We attended 'the last post' the daily 8pm ceremony, when quietly 1500 to 2000 people gather. The traffic stops, the town falls quiet, and the bugles call us all to remember.          

                                                         Ypres 1918, the Town Hall on the right

                                                           Ypres 2012, The same Town Hall.

We slip away from Ypres, back down the waterway that was the 'Front line' for four devastating years.  We reach the North Sea coast and take a day trip off Antiope, a tram ride along 30 Kms of coast. The Summer has finally arrived in Europe and it seems that the entire population of Belgium has hit the beach.

                                                          The Beach at Oostende

This will be the closest we get to the sea until we reach the Med in a season or two. for now Antiope heads inland to Brugge and Ghent. Towns that deserve a chapter of their own, watch this space.

Cheers Charles and Annie,  aboard Antiope in Sunny Ghent

Friday, 8 June 2012

2012 A busy year

An Author at last

                                          ' Swatchway Magic',   the book, finally in print

There is a saying, that there is a book in all of us. Well finally I can claim my place, with my name on a pubished work. Nothing grand, a modest paperback, however, the book 'Swatchway Magic' has been in the pipeline for over 10 years now. So, what is it all about? A boating tale of course, but also a nostalgic photographic journey along the Essex and Suffolk coast of England where I learned to sail.
The original Idea was hatched back in 2000 when co author Paul Antrobus was staying with us in Auckland. We had both sailed this coast and experienced the magic back then.
So What has this got to do with Antiope? Well she features in the text and her passage down the Thames and eventually to the Netherlands forms a thread through the book. 
Spare a moment while browsing and google 'Swatchway Magic' to learn more. The book is now available through some london bookstores, Amazon, Kindle, or drop me a line for an Authors copy.

An Atlantic adventure

The writer was invited last month to help crew a yacht from the Carribean to Newport, Rhode island.
The opportunity was too good to refuse, It has been many a year since I last sailed into English Harbour Antigua, at the end of my first Transatlantic crossing, so I was keen to see how much things had changed. Yes there are now rows of mega yachts being preened by their professional crews, but Nelsons dockyard has survived and been restored much as I remembered it.
A rum in the Admirals Inn was mandatory.
our passage, Due north by compass was very comfortable, not difficult aboard the 68ft Swan, 'Toucan'. That was until we reached the Gulf stream. This uncannily warm flow of water was being pushed up against the eastery wind the resulting lumpy seas caused our staysail stay to let go high up the mast, of course this happened in the dead of night. Taming a 75 ft steel serpent encased in a heavy wet sail does focus the mind.
The coast of America was heralded by rain squalls and grey mist, The moan of a foghorn from Brenton reef light was all we heard as we crossed the infamous waters where Americas cup battles had been fought over in decades past.
My first visit to Newport left me with the impression that The Americas Cup was still around somewhere perhaps in a clubhouse nearby, A deightfull time warp new England town just waking up for the season. Alongside us at the boatyard, the legendary 12 metres American Eagle and Intrepid were being rigged for the charter season.

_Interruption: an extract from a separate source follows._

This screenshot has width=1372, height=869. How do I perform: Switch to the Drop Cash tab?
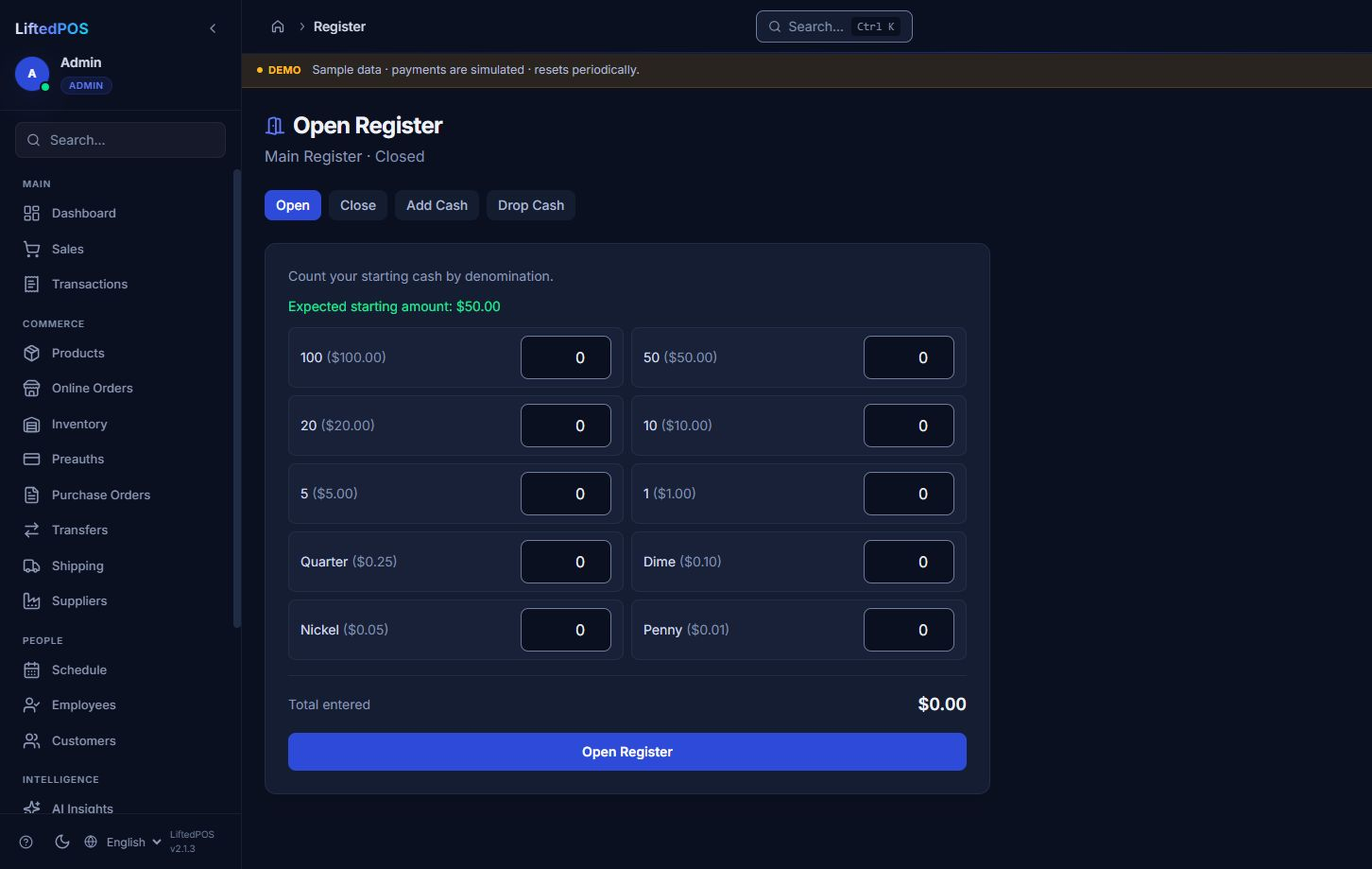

                                        'Toucan'  A swan 68, a very comfortable ride.

New York was close enough for a visit by train, so in an all too short couple of days I saw the sights, Watched the world pass by in Times Square, rode the Staten Is ferry, and paid my respects at 'Ground Zero'

                                          'Ground Zero'  New York, a vrey fitting memorial.

On then to London. Meet up with my long suffering wife Annie, and start planning for our cruise aboard Antiope.

                                                  Antiope wakes after her winter sleep.
Our partners Roger and Robyn, are first aboard this season to commission Antiope. Relaunching in Enkhuizen they have cruised to Hoorn, Edam, and at last report were in the Hague. The general plan this year is to head south to warmer latitudes.